■ QUÉ SE PIDE ■
Cita completo el artículo sobre el periodismo y los reportajes de Leonardo, sin cambiar una sola palabra.

---------- ARTÍCULO ----------

Si subjetivos son los datos duros –estadísticas, promedios, por cientos, cifras, encuestas…– lo son más los testimonios. Un derrumbe visto por siete personas puede interpretarse y ser contado en siete versiones distintas, y si transcurre el tiempo la memoria hace trampa a los testigos cuyas palabras finales, numerosas veces, suelen tomarse como la verdad.
La mayoría de los periodistas del mundo sigue aplicando reglas tradicionales de información, muchos carecen de lecturas literarias o las asimilan mal, de modo que en sus redacciones se ausenta el estilo, aunque en algunos casos sean gramaticalmente correctas. Las brújulas de estos reporteros son otras y les basta con informar de forma gris y veloz.
Contrario a esa “grisura” redacta Leonardo y en sus líneas van discurriendo rasgos novoperiodísticos, como se puede ver en estos reportajes: se usan diversos puntos de vista, el reportero actúa en las historias, hay hondura en la investigación y lenguaje literario, se trasparentan el intimismo de los personajes y la pluralidad de voces…
Los asuntos narrados pertenecen a la escena cubana, pero los temas –el amor, la muerte, la memoria, el sueño, el deseo, la valentía, la desolación, la nostalgia…– incorporan ecos de universalidad como discurso profundo. Ello no es común en el periodismo, que suele adquirir interés en marcos estrechamente geohistóricos y rígidas temporalidades.

---------- LISTADO DE DATOS ----------

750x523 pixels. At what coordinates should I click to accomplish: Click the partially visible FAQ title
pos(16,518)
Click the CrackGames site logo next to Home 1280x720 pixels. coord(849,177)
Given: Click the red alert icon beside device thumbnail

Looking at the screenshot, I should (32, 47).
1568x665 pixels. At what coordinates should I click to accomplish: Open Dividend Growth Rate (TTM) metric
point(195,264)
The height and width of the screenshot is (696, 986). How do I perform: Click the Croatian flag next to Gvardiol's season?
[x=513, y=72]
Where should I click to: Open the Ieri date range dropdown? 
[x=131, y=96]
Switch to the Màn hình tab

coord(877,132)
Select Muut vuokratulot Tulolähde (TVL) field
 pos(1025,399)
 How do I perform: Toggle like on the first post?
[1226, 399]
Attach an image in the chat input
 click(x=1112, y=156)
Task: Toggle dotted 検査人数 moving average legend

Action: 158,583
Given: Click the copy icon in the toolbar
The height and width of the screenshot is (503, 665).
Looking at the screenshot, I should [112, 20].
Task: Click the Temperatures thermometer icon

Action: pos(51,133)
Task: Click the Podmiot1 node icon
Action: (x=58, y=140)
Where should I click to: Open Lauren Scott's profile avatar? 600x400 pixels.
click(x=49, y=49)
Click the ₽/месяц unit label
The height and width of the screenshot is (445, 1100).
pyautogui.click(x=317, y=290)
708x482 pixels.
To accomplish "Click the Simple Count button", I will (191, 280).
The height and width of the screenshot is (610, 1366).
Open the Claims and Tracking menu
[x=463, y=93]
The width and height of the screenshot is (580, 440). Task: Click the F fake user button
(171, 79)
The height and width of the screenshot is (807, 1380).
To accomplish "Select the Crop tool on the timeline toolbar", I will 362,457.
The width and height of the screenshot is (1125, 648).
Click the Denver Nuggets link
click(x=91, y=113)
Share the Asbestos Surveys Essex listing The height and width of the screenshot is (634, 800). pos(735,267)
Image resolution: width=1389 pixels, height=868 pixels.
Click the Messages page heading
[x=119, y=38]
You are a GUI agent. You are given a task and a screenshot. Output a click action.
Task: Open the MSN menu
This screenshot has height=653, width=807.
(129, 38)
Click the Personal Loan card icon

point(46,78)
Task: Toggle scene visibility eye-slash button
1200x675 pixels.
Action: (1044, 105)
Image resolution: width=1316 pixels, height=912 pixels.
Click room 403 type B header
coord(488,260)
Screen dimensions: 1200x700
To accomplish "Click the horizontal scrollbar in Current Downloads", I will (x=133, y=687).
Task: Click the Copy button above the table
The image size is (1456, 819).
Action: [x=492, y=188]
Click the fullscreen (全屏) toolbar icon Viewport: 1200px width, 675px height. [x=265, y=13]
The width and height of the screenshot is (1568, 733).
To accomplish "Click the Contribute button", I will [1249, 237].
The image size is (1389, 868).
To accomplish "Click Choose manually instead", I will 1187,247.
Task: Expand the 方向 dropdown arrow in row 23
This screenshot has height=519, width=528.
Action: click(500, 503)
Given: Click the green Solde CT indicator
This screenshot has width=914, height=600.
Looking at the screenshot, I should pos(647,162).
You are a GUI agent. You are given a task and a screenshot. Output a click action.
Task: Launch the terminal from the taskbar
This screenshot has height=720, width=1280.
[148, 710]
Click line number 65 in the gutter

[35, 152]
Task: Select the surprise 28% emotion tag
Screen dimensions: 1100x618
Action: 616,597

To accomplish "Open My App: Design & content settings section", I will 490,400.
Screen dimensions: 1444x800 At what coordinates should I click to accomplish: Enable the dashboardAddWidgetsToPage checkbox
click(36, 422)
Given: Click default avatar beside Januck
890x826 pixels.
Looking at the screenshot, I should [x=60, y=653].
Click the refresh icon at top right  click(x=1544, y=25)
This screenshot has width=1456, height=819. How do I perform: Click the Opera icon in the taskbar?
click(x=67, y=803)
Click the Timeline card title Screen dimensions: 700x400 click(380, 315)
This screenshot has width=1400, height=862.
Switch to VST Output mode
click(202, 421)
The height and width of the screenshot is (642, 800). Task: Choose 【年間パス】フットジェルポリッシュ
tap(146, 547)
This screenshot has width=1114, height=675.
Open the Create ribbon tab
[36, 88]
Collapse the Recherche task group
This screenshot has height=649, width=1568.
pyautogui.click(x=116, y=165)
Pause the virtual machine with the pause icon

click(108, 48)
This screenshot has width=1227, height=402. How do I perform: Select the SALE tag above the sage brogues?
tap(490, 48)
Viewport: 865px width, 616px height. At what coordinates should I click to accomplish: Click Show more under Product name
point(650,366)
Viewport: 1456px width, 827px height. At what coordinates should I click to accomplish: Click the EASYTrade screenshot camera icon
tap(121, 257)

----------

■ EL RESULTADO ■
Si subjetivos son los datos duros –estadísticas, promedios, por cientos, cifras, encuestas…– lo son más los testimonios. Un derrumbe visto por siete personas puede interpretarse y ser contado en siete versiones distintas, y si transcurre el tiempo la memoria hace trampa a los testigos cuyas palabras finales, numerosas veces, suelen tomarse como la verdad.
La mayoría de los periodistas del mundo sigue aplicando reglas tradicionales de información, muchos carecen de lecturas literarias o las asimilan mal, de modo que en sus redacciones se ausenta el estilo, aunque en algunos casos sean gramaticalmente correctas. Las brújulas de estos reporteros son otras y les basta con informar de forma gris y veloz.
Contrario a esa “grisura” redacta Leonardo y en sus líneas van discurriendo rasgos novoperiodísticos, como se puede ver en estos reportajes: se usan diversos puntos de vista, el reportero actúa en las historias, hay hondura en la investigación y lenguaje literario, se trasparentan el intimismo de los personajes y la pluralidad de voces…
Los asuntos narrados pertenecen a la escena cubana, pero los temas –el amor, la muerte, la memoria, el sueño, el deseo, la valentía, la desolación, la nostalgia…– incorporan ecos de universalidad como discurso profundo. Ello no es común en el periodismo, que suele adquirir interés en marcos estrechamente geohistóricos y rígidas temporalidades.